Un jour, alors qu’il marchait ainsi, les pieds dans l’écume des vagues, il vit, posé sur le sable mouillé, un crâne ! Dridi , surpris, mais aussi tout ému, se pencha lentement, observa le crâne, puis il murmura :
-Crâne, pauvre crâne, qui donc t’a amené là ?
Soudain, Dridi eut l’impression d’écouter quelque chose, comme une réponse à sa question ! Il s’approcha un peu plus et reposa sa question :
-Crâne, pauvre crâne, qui donc t’a amené là ?

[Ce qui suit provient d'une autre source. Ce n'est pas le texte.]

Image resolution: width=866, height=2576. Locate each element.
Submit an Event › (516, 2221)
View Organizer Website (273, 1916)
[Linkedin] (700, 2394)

Et cette fois, Dridi est sûr : il a entendu le crâne murmurer : « la parole » !
Alors aussitôt, il pensa au chef du village : « il faut que le chef soit au courant de ce prodige ! » Et il courut de toutes ses longues jambes, jusqu’à la case du chef. Là, il le trouva, comme d’habitude, enfoncé dans des coussins, gros et gras, en train de manger :
-Chef ! chef ! sur la plage il y a un crâne qui parle, venez vite voir !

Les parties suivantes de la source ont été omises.